I’d be curious what the whole deal is. If I’m reading the article right, this seems like a separate side project while the label supports his second album.
I’m wondering if there’s any chance he negotiated this option himself as a way to get the label to put at least some PR support behind a side project they might consider non-commercial and normally even prohibit him from releasing?
My guess – and its just a guess – is that this is outside of his Atlantic deal. But if so, why? And why would they even want or expect their name on it?
$69.99 house concert in Lyor Cohen’s living room.
Asking the fans for money to produce a new album has worked for quite a few artists by now, e.g. Jill Sobule, but it’s at least a bit dubious when a major label does it.
Fans better beware before investing in this scheme because all of the major labels have debts that the banks want to get paid back rather now than later. The labels could always just take the money and drop the artist anyway since these are donations. It’s likely the artist won’t see anything of this money, but has to “recoup” first until he gets anything.
This is actually a brilliant tactic by Atlantic. It keeps Natty in the news, it allows him to do some promotion that he probably couldn’t do without the fan funding, and gives him another set of songs to release to keep the buzz going.
It’s a no lose situation. Atlantic could give a crap about the money – it’s the publicity they’re after. See my post on this for more:
If I’m Natty, I have no problem with this so long as Atlantic gets a significantly smaller share of the pie.
WHAT ?!?! So they are no longer putting up the money so WHAT GOOD are they distribution ?? and still take 80% of profits ? Jeez guys go blow your brains out !!
As cheap as it is nowadays to make an album, why do they need tons of money to do so?
Idea…why don’t they host a competition for aspiring producers, songwriter, engineers…and the winner(s) can work with Natty and get placement on the album. I’m sure it will cost a lot less to try something like this…they probably don’t want to spend the time in doing so.
Did anyone actually click on the link? I was hoping to find details on Pledge about how Atlantic would not – or could not fund the record, requiring alternatives for funding… none found. I think there’s more to this story. The page on Pledge narrates a different tale behind why this artist decided to fund his record this way and indicates that he’s donating an unspecified percentage of the proceeds from the album to a charity for Sarcoma cancer research, as the producer of his debut album passed away from this last year.

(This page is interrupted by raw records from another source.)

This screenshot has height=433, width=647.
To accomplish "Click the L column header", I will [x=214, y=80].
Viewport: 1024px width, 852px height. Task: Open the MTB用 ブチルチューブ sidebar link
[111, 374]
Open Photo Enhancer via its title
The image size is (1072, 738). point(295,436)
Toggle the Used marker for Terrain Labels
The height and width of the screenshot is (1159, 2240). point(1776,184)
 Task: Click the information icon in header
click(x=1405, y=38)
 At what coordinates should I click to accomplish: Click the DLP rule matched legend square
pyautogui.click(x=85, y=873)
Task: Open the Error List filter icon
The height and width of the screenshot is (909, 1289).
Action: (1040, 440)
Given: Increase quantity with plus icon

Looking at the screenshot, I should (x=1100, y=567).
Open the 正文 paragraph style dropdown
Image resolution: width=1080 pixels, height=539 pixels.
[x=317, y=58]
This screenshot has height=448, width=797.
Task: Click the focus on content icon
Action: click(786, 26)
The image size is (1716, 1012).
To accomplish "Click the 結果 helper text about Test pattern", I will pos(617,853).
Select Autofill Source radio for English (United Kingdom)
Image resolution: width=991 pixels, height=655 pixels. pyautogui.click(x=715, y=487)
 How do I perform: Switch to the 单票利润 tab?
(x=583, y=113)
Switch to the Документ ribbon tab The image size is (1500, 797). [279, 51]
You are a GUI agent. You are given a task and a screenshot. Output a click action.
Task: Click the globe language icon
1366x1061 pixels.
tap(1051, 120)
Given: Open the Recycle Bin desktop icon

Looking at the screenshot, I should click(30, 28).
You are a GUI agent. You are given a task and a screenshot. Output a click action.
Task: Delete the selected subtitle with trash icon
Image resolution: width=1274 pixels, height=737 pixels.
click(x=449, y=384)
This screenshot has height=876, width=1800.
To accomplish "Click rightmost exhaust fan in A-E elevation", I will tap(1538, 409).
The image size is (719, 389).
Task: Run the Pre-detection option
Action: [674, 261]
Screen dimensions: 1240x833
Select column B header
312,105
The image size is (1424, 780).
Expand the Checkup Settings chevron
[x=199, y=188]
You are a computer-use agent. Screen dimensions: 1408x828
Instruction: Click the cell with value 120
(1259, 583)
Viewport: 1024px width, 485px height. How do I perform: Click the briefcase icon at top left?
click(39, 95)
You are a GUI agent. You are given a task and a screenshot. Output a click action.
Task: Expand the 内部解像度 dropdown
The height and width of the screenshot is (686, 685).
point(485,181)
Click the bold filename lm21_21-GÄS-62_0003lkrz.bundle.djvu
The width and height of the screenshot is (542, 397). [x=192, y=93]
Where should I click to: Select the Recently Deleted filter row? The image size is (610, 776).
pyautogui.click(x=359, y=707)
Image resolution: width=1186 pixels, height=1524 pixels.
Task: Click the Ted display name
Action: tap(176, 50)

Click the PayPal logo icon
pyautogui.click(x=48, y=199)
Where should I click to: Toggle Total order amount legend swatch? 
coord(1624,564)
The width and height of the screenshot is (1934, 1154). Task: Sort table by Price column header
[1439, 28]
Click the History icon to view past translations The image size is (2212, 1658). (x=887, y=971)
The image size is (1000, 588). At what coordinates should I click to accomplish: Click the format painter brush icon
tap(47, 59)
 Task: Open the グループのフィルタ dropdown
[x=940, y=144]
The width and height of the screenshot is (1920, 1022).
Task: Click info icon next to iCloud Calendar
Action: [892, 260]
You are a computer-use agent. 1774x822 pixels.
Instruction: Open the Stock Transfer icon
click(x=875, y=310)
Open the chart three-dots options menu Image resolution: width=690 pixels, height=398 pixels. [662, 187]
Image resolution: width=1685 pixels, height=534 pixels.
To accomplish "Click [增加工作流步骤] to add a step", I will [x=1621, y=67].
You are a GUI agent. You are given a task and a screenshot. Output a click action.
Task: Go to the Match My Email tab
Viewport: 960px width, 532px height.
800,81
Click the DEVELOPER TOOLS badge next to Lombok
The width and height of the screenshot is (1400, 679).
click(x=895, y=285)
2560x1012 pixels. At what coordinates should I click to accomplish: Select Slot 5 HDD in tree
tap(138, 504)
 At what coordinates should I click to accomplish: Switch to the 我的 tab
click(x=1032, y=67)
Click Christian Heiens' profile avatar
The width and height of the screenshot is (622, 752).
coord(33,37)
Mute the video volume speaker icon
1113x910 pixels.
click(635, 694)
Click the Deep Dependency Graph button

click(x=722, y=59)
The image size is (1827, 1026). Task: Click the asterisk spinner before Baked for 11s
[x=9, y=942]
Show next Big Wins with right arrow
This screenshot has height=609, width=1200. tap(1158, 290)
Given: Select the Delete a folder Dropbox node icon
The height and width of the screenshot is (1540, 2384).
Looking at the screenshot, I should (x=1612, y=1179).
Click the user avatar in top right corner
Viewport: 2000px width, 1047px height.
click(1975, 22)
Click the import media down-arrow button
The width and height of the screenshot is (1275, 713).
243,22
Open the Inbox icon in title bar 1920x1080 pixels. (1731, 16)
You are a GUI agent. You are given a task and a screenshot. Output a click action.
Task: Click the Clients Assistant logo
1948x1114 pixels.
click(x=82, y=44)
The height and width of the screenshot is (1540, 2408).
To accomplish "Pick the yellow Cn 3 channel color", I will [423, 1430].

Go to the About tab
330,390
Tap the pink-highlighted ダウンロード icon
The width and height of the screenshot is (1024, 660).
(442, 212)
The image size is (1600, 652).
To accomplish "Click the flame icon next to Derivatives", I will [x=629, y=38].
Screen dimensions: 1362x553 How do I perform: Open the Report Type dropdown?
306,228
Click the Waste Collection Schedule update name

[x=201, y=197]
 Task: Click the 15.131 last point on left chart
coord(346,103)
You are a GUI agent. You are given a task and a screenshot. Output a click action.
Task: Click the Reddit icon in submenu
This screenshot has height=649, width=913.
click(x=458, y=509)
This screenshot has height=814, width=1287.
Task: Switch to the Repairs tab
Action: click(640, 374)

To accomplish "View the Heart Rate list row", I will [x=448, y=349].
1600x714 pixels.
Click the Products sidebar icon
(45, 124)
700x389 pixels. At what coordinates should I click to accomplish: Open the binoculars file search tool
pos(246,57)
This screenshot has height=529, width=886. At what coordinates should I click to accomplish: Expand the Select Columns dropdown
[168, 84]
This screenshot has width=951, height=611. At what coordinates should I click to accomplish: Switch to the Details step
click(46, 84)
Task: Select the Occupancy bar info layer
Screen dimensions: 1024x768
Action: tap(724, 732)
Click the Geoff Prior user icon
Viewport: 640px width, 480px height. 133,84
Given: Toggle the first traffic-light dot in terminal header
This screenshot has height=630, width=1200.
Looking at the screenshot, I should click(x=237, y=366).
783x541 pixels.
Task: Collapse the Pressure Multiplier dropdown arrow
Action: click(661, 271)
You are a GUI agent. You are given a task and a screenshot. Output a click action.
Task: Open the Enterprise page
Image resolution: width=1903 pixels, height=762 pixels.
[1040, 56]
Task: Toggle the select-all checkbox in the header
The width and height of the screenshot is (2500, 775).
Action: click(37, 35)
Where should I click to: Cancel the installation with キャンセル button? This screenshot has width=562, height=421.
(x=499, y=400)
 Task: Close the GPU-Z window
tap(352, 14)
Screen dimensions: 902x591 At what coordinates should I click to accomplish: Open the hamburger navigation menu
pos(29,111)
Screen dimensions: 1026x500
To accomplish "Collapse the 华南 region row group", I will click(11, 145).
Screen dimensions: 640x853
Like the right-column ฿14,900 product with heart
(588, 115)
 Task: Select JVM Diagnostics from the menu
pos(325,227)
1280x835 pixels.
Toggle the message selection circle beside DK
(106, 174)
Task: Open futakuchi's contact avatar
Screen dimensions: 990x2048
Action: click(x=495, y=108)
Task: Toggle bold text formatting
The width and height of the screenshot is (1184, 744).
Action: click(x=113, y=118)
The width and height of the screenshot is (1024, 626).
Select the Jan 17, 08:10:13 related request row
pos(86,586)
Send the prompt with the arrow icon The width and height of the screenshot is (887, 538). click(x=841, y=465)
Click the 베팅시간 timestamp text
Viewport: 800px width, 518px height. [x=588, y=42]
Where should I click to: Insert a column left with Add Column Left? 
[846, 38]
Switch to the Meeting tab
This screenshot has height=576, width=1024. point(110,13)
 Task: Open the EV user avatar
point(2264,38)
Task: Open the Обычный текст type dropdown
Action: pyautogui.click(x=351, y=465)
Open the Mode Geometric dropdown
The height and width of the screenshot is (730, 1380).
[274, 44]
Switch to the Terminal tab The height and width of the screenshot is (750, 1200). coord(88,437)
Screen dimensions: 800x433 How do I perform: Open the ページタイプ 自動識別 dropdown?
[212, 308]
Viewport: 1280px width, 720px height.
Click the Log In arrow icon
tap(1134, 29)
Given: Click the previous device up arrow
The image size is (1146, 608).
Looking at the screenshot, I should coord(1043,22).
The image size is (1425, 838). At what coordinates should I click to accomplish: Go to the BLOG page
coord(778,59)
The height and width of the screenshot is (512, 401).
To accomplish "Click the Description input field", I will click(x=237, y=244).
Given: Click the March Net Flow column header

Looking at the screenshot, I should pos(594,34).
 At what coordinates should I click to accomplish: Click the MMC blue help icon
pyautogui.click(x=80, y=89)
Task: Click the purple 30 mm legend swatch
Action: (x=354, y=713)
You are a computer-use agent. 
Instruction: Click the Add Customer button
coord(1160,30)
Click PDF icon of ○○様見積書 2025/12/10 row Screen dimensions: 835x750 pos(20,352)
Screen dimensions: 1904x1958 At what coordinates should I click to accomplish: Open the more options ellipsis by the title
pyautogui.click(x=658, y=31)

Record labels as they existed in the 80’s are simply unnecessary and even detrimental now. What needs to happen is a change from turnkey hit-making factory to a simple marketing/promotion agency for artists. The label must no longer the focus (since the label isn’t a sign of any quality anymore), they must be as invisible to the consumer as the booking agent and the management.
wonder what car the C.E.O. drives……..
Suresh….you have asked a very good question, though he may still be using the helicopter.
Interesting that this media outlet chose NOT to tell the whole story….which would include the fact that this album is being fund and promoted this way at the ARTIST’S request because a portion of proceeds go to a charity of HIS choice.